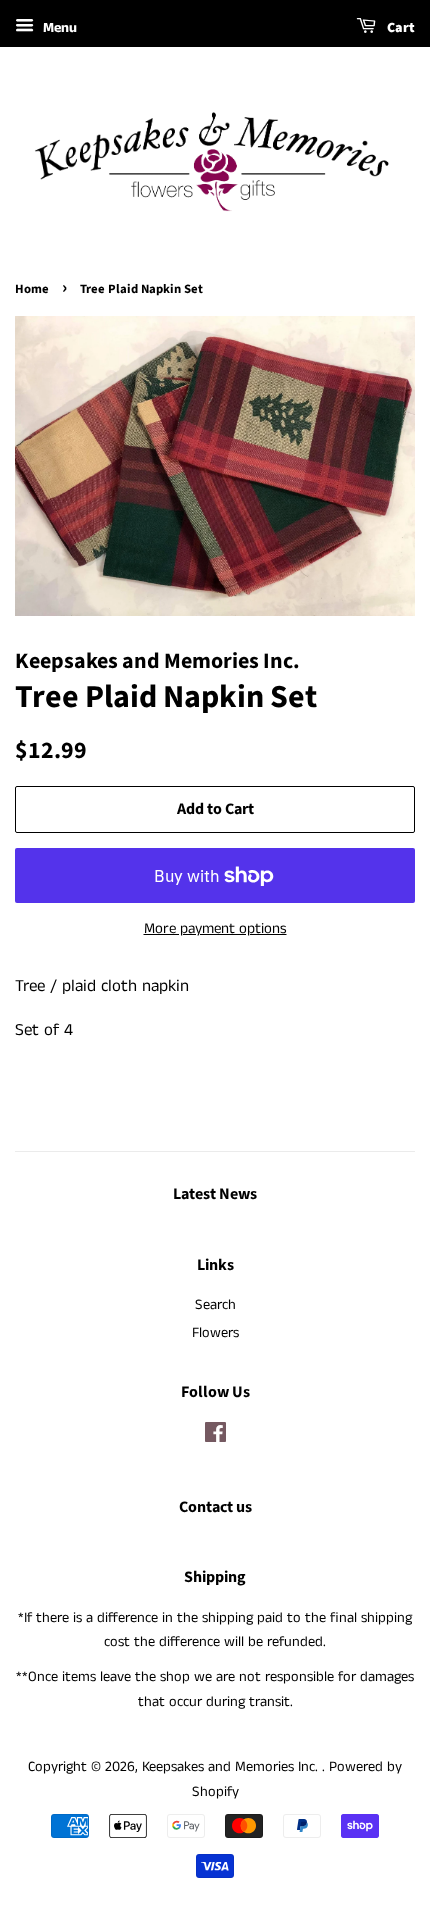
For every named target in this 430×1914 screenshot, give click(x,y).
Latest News (215, 1194)
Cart (399, 28)
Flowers (215, 1333)
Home (32, 289)
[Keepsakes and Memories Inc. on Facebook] (215, 1437)
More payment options (215, 928)
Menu (58, 28)
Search (215, 1305)
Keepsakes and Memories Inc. (232, 1767)
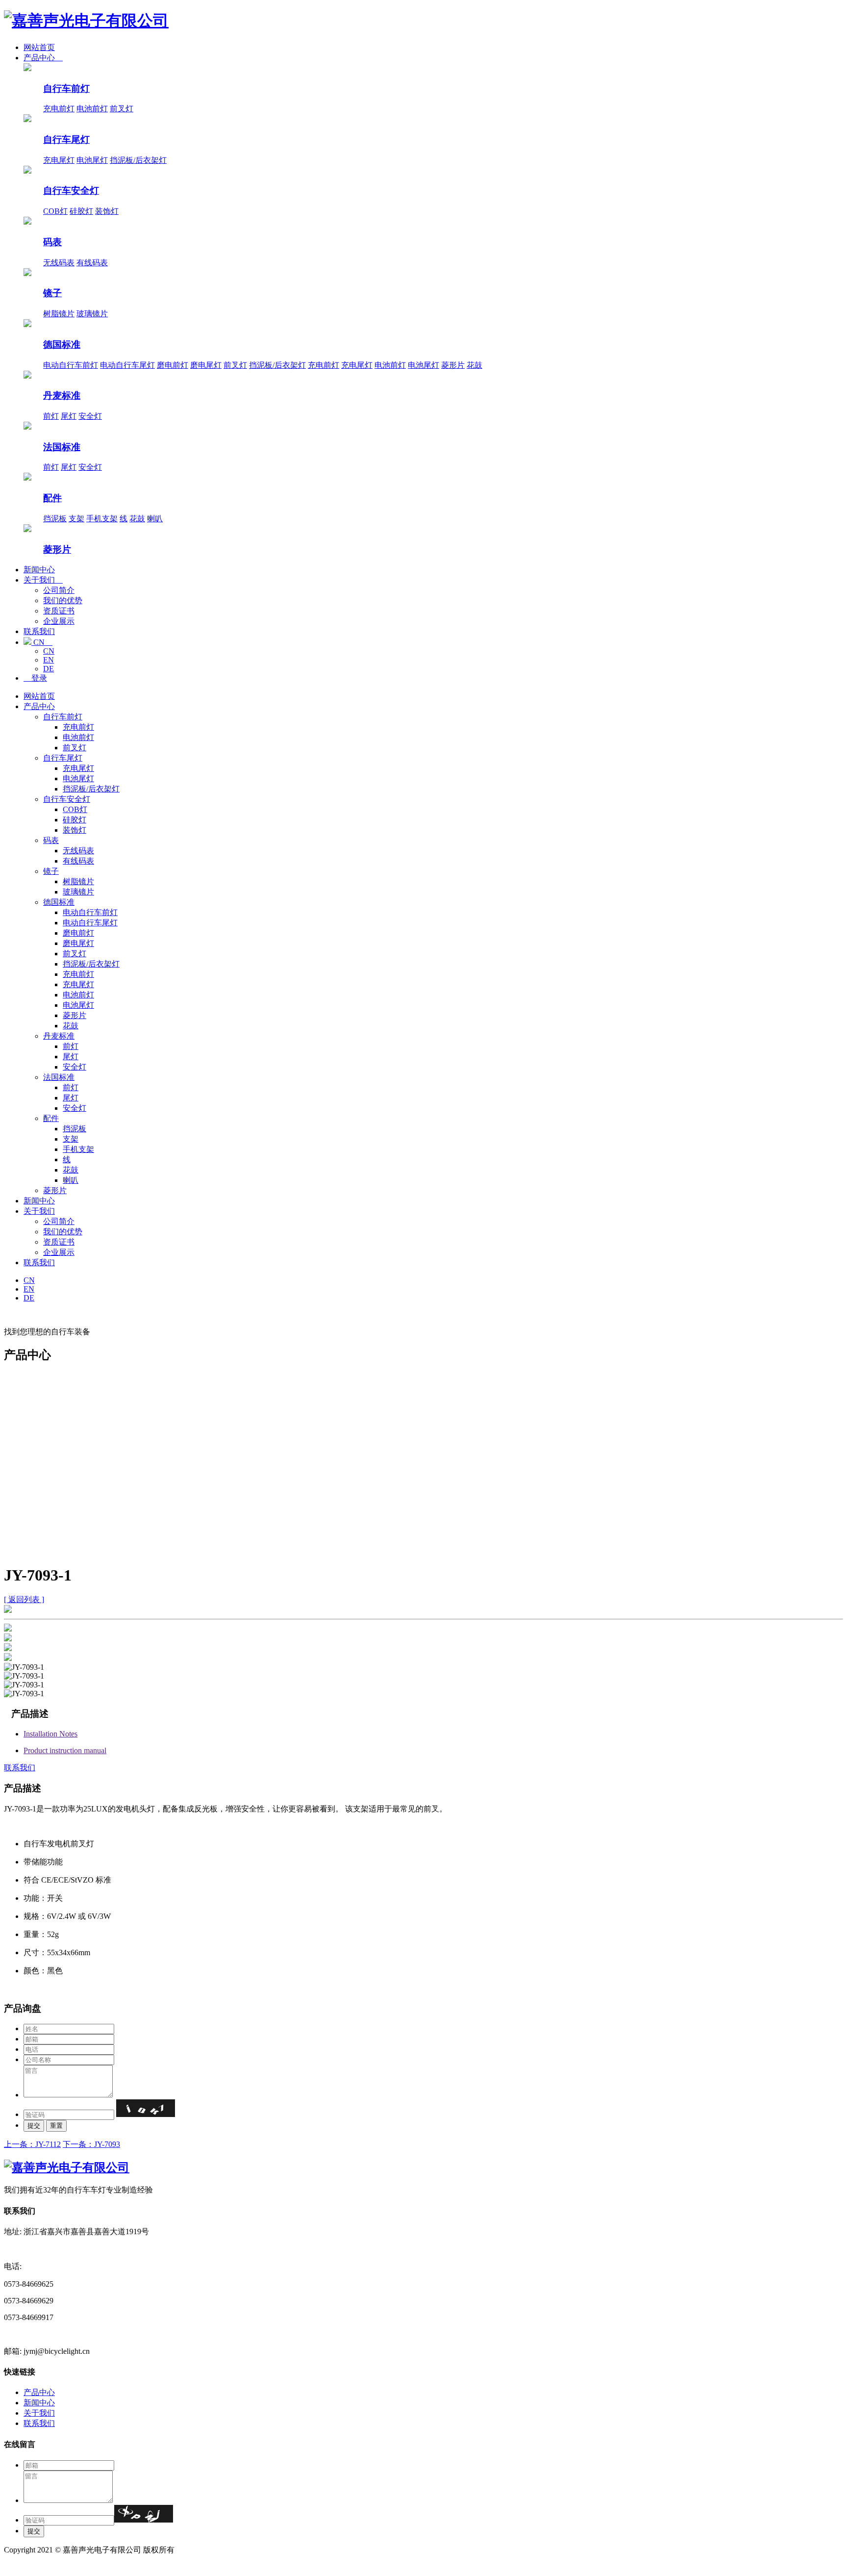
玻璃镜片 (92, 313)
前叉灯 (121, 108)
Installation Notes (50, 1734)
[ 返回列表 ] (24, 1599)
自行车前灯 (66, 88)
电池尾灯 (92, 160)
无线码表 (59, 262)
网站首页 (39, 47)
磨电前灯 (172, 365)
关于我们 (43, 580)
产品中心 (43, 57)
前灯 (51, 416)
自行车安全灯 (71, 190)
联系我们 (39, 631)
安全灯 (90, 416)
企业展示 (59, 621)
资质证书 (59, 611)
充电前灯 (59, 108)
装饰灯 (107, 211)
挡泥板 (55, 518)
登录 (35, 678)
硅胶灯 (81, 211)
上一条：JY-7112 (32, 2144)
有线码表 (92, 262)
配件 (52, 498)
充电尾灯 (59, 160)
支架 (76, 518)
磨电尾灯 (206, 365)
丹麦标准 (61, 395)
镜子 (52, 293)
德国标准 (61, 344)
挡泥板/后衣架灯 (138, 160)
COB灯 (55, 211)
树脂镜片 (59, 313)
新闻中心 (39, 569)
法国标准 (61, 447)
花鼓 (474, 365)
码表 (52, 242)
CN (41, 642)
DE (48, 668)
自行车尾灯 (66, 139)
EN (48, 660)
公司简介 (59, 590)
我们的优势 (62, 600)
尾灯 (68, 416)
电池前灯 (92, 108)
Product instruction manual (65, 1750)
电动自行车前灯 (70, 365)
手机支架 (102, 518)
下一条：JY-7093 (91, 2144)
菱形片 (453, 365)
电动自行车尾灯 (127, 365)
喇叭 (155, 518)
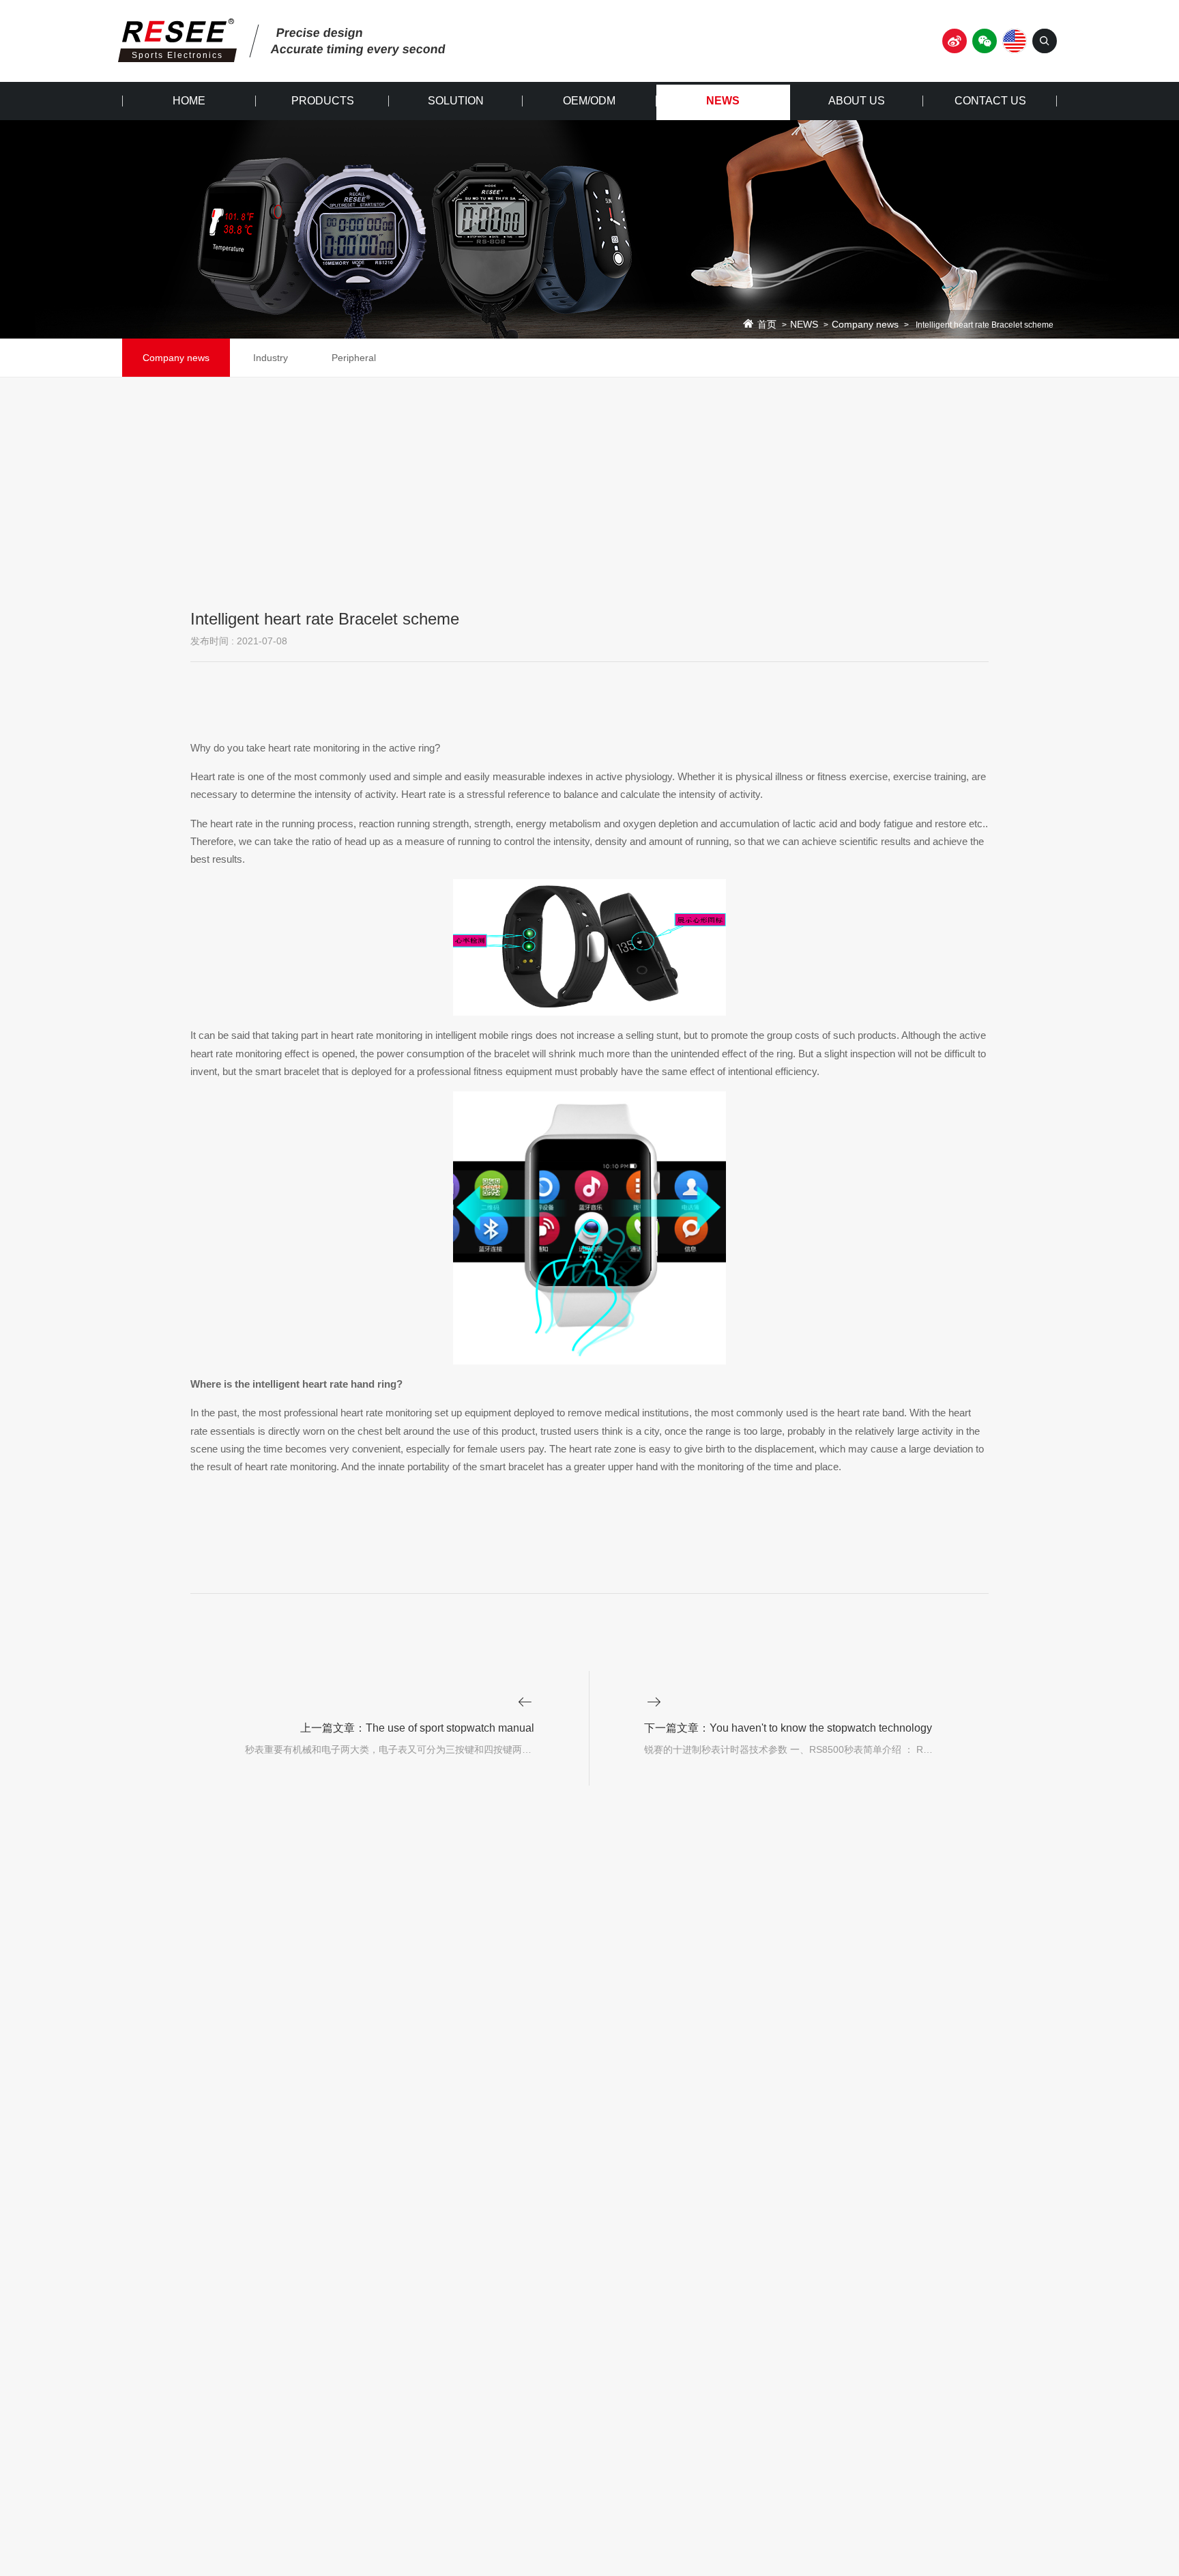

---*---

Once the pictures are removed, output the remaining material exactly.

Output for this task:
For every named target in this 430×1914 screenshot, give click(x,y).
Latest News (215, 1194)
Cart (399, 28)
Flowers (215, 1333)
Home (32, 289)
[Keepsakes and Memories Inc. on Facebook] (215, 1437)
More payment options (215, 928)
Menu (58, 28)
Search (215, 1305)
Keepsakes and Memories Inc. (232, 1767)
玻璃镜片 (92, 313)
前叉灯 (121, 108)
Installation Notes (50, 1734)
[ 返回列表 ] (24, 1599)
自行车前灯 (66, 88)
电池尾灯 (92, 160)
无线码表 (59, 262)
网站首页 (39, 47)
磨电前灯 (172, 365)
关于我们 (43, 580)
产品中心 (43, 57)
前灯 (51, 416)
自行车安全灯 (71, 190)
联系我们 (39, 631)
安全灯 (90, 416)
企业展示 (59, 621)
资质证书 (59, 611)
充电前灯 (59, 108)
装饰灯 (107, 211)
挡泥板 (55, 518)
登录 (35, 678)
硅胶灯 (81, 211)
上一条：JY-7112 (32, 2144)
有线码表 (92, 262)
配件 (52, 498)
充电尾灯 (59, 160)
支架 (76, 518)
磨电尾灯 (206, 365)
丹麦标准 (61, 395)
镜子 (52, 293)
德国标准 (61, 344)
挡泥板/后衣架灯 (138, 160)
COB灯 (55, 211)
树脂镜片 (59, 313)
新闻中心 (39, 569)
法国标准 (61, 447)
花鼓 (474, 365)
码表 (52, 242)
CN (41, 642)
DE (48, 668)
自行车尾灯 (66, 139)
EN (48, 660)
公司简介 (59, 590)
我们的优势 (62, 600)
尾灯 (68, 416)
电池前灯 (92, 108)
Product instruction manual (65, 1750)
电动自行车前灯 (70, 365)
手机支架 (102, 518)
下一条：JY-7093 (91, 2144)
菱形片 (453, 365)
电动自行车尾灯 (127, 365)
喇叭 (155, 518)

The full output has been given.